Откуда взялось слово «Лиурна» – это «заумное», «самовитое» (как сказали бы футуристы) слово? Оно собрано со всего данного текста, «с миру по нитке»: в него вошли и «струи реки», и «милые, мирные существа», и «любящие дочери», и эфирность. Это собственное имя текста, как бы ангел-хранитель текста.

Подобным именем текста является, например, и название фильма Феллини “Amarcord”. Это слово (как объясняется в самом фильме) образовано из слов “ricordo” – «воспоминание», “аmаrо” – «горький», “amare” – «любить», “cor” (= “сuоrе”) – «сердце».

В старину верили, что имя человека влияет на его жизнь. Так, например, Яаков, предсказывая судьбу сыну Гаду («гад» на древнееврейском языке – «счастье, удача»), извлекает ее из его имени: «Гад гдуд йгудэну вху ягуд ‘акев» – «Гад – рать поратует на него, а он оттеснит ее обратно». Слово разворачивается и становится текстом подобно тому, как, по древнему поверью, имя разворачивается и становится судьбой.

▬▬▬▬▬▬

◆ **Что сделать**:
1. Проверьте по отрывку о слове «Лиурна», верны ли утверждения (a), (b) и (c). Для каждого ответьте «да» или «нет» и приведите решающие слова отрывка дословно в кавычках.
(a) На древнееврейском языке слово «гад» означает «счастье, удача».
(b) В старину считали, что имя человека никак не связано с его жизнью.
(c) Значение слова “Amarcord” объясняется в самом фильме.
2. Подхватите рассуждение из отрывка о слове «Лиурна» и продолжите его, начиная сразу после последнего предложения.
Материал дальше никак не связан с отрывком о слове «Лиурна».

◆ **Предоставленный материал**:
▬▬▬▬▬▬

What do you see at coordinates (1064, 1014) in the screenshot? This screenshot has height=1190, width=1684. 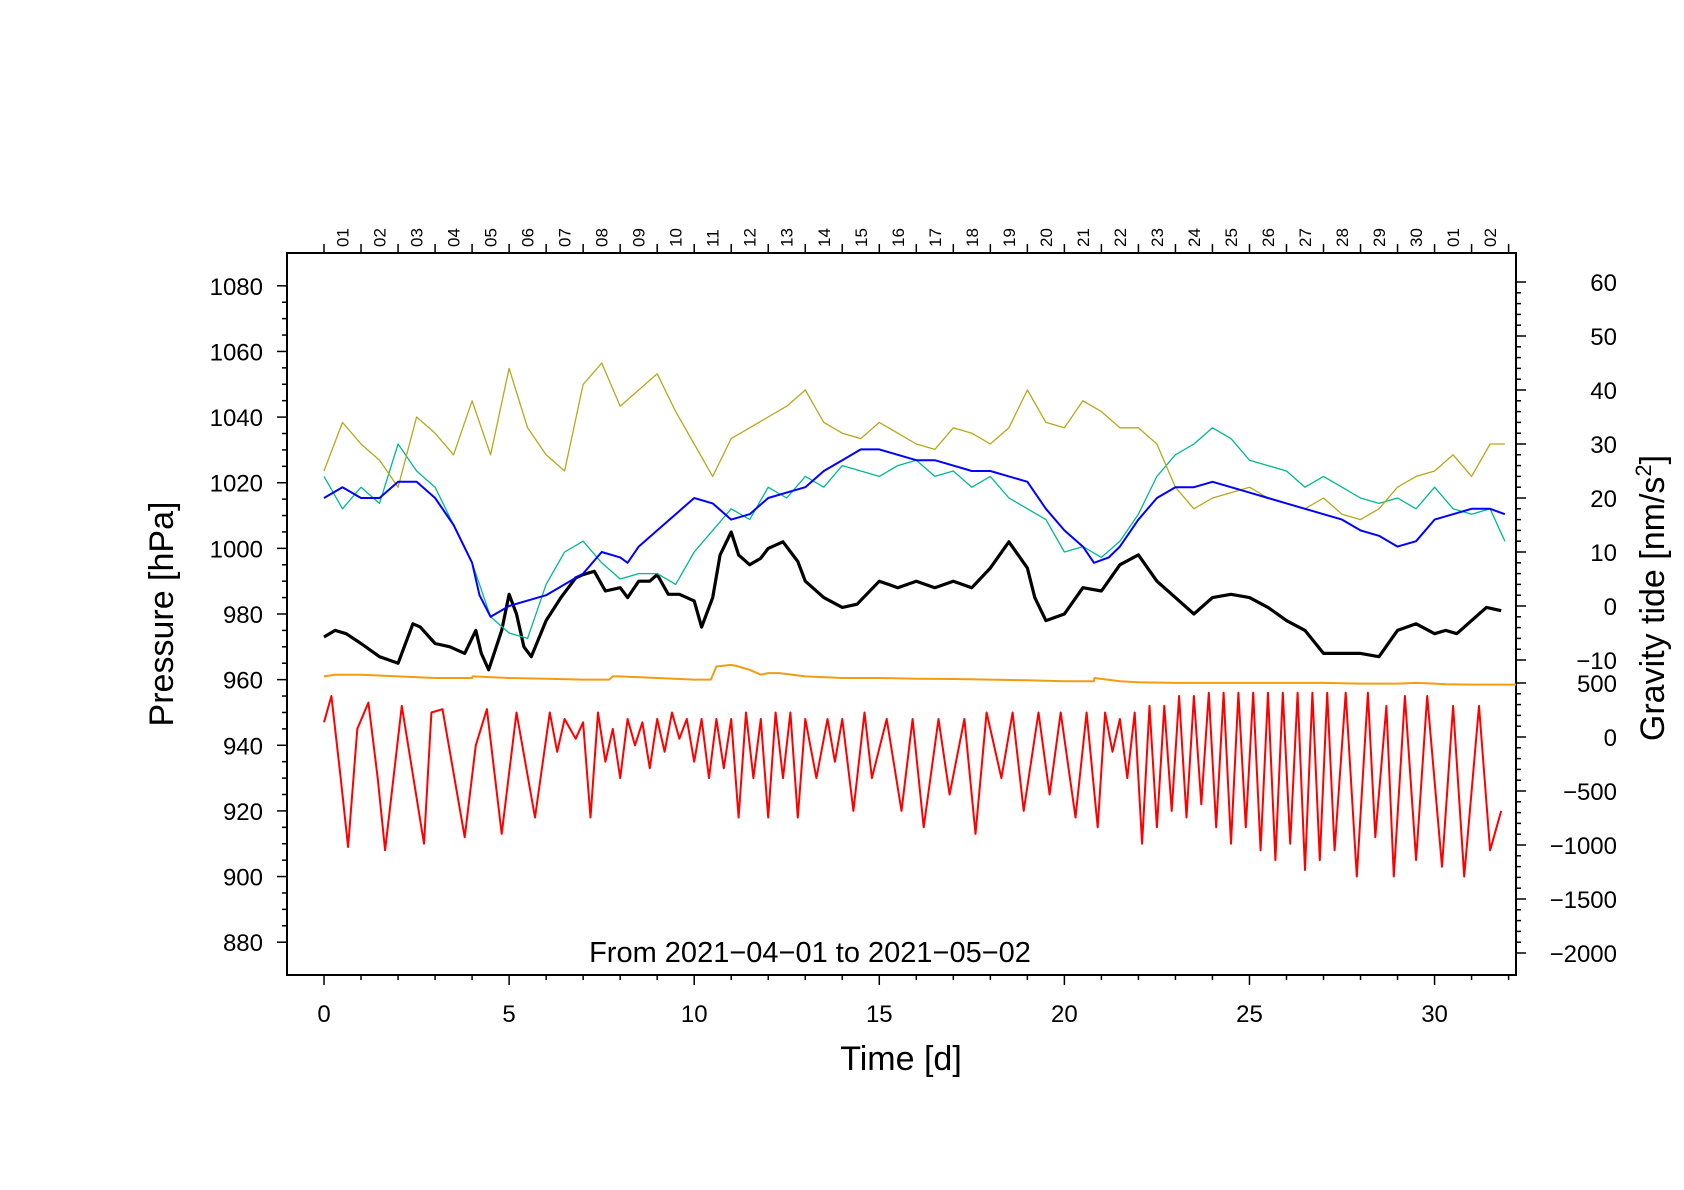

▬▬▬▬▬▬

◆ **Ваши ответы**:
1.
(a) Да: «„гад“ на древнееврейском языке – „счастье, удача“».
(b) Нет: «В старину верили, что имя человека влияет на его жизнь».
(c) Да: «как объясняется в самом фильме».

2.
Вот как Даниил Андреев описывает свой мистический опыт, опыт встреч с такими «ангелами»:

«Видел ли я их самих во время этих встреч? Нет. Разговаривали ли они со мной? Да. Слышал ли я их слова? И да, и нет. Я слышал, но не физическим слухом. Как будто они говорили откуда-то из глубины моего сердца. Многие слова их, особенно новые для меня названия различных слоев Шаданакара и иерархий, я повторял перед ними, стараясь наиболее близко передать их звуками физической речи, и спрашивал: правильно ли? Некоторые из названий и имен приходилось уточнять по нескольку раз; есть и такие, более или менее точного отображения которых в наших звуках найти не удалось. Многие из этих нездешних слов, произнесенных великими братьями, сопровождались явлениями световыми, но это не был физический свет, хотя их и можно сравнить в одних случаях со вспышками молнии, в других – с заревами, в третьих – с лунным сиянием. Иногда это были уже совсем не слова в нашем смысле, а как бы целые аккорды фонетических созвучий и значений. Такие слова перевести на наш язык было нельзя совсем, приходилось брать из всех значений – одно, из всех согласованно звучащих слогов – один. Но беседы заключались не в отдельных словах, а в вопросах и ответах, в целых фразах, выражавших весьма сложные идеи. Такие фразы, не расчленяясь на слова, как бы вспыхивали, отпечатываясь на сером листе моего сознания, и озаряли необычайным светом то темное для меня и неясное, чего касался мой вопрос. Скорее даже это были не фразы, а чистые мысли, передававшиеся мне непосредственно, помимо слов».

Но ведь так же рождается и стихотворение, как, например, описано в строках Осипа Мандельштама:

  • Какая-то страсть налетела,
  • Какая-то тяжесть жива;
  • И призраки требуют тела,
  • И плоти причастны слова.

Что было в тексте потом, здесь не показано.